Train en configuration descente : La descente du train est assurée hydrauliquement en normal et en secours, avec la suc­cession des séquences suivantes :

  • Ouverture et verrouillage trappes ouvertes
  • Déverrouillage accrochage train haut et descente par action hydraulique sur le vérin de relevage
  • Verrouillage de l’embiellage de rétraction et de la contrefiche télescopique
  • Fermeture et verrouillage trappes.

Descente par gravité : En plus de la descente hydraulique de secours, la descente du train et son verrouillage par gra­vité peuvent être effectués en cas d’urgence. Cette manoeuvre est réalisée par déverrouillage mécanique des trappes principales, suivi de celui du boîtier d’accrochage train haut.

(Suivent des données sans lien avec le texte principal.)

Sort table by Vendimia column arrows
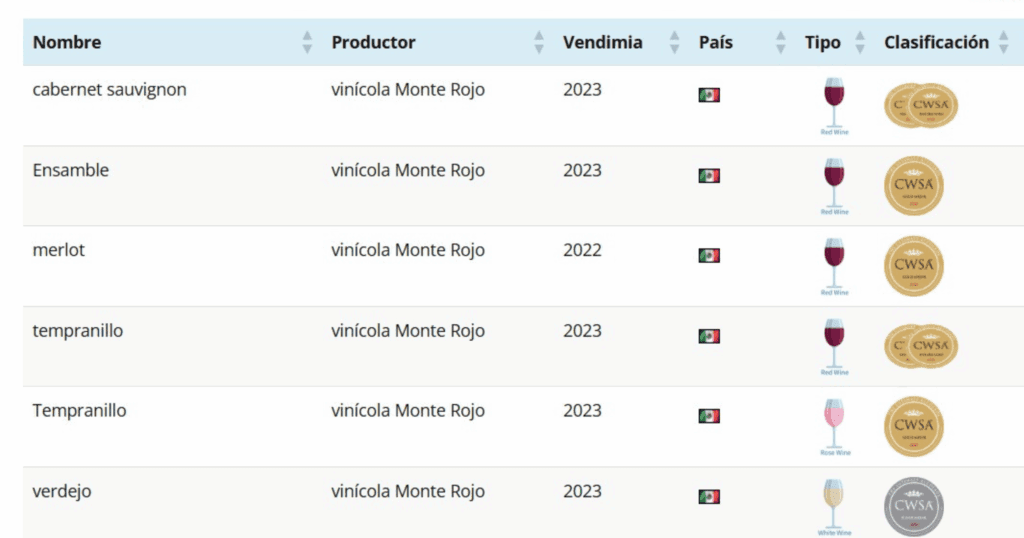This screenshot has width=1024, height=538. [x=674, y=42]
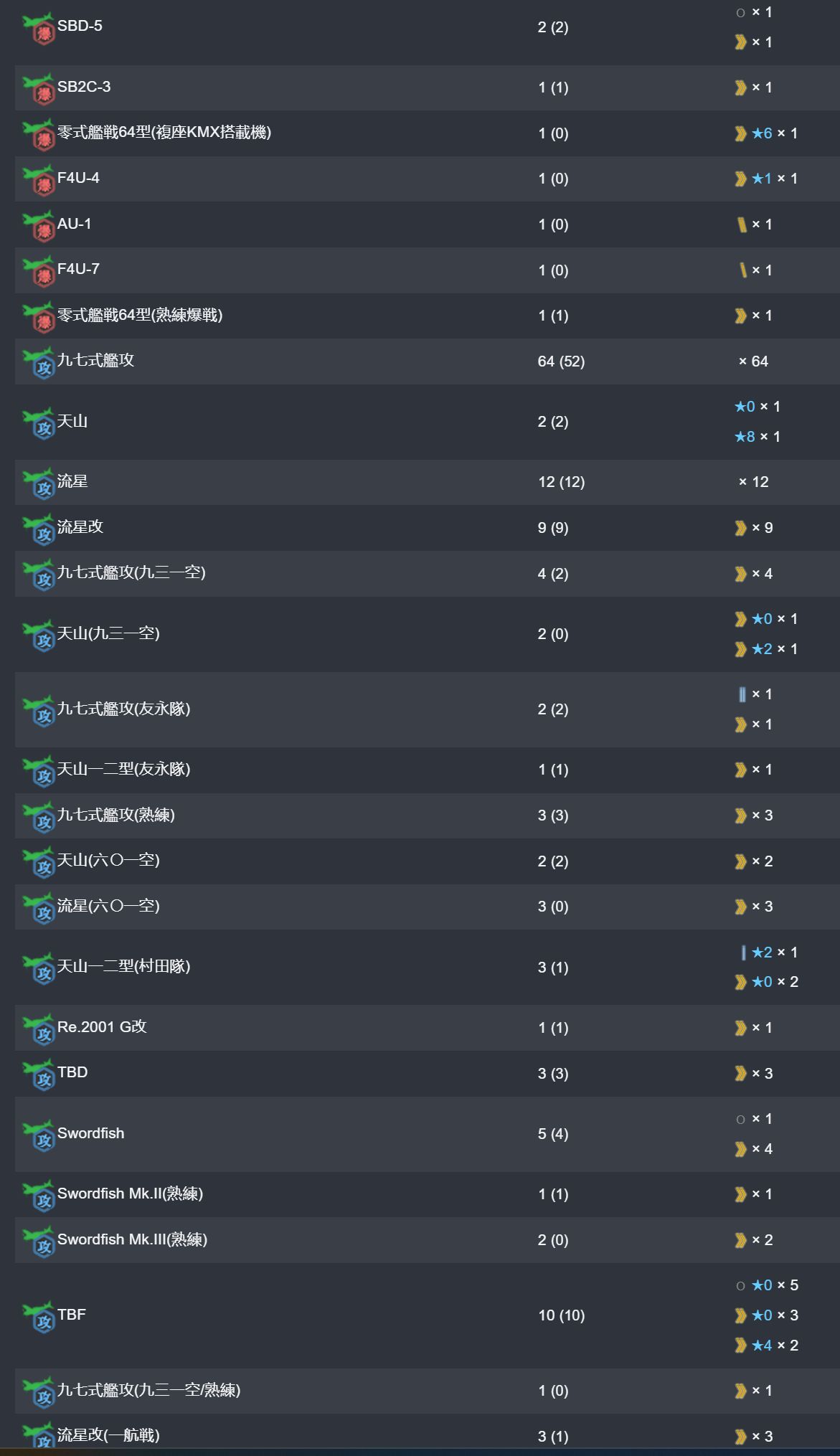Click the TBD torpedo bomber icon
Image resolution: width=840 pixels, height=1456 pixels.
[x=39, y=1075]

Les circuits hydrauliques de retour sont mis à l’air libre par l’intermédiaire de robinets commandés mécaniquement.

Sécurité d’abord

On note le soin particulier apporté à la sécurité :

  • Par l’emploi de liaison «Fail Safe»
  • Par les verrouillages du type SVTB
  • Par l’utilisation judicieuse des interdictions et des sé­quences pendant les phases de relevage et de descente du train.
  • Enfin par le dispositif de descente et de verrouillage par gravité.

Précisons enfin que l’exploitation par les Compagnies Aé­riennes du train principal Concorde est déjà étudiée par le département Après-Vente de la Société Hispano-Suiza. Les utilisateurs pourront ainsi, dès la mise en service de Con­corde être assurés d’obtenir le meilleur rendement des équipements de la firme de Bois-Colombes montés sur cet appareil.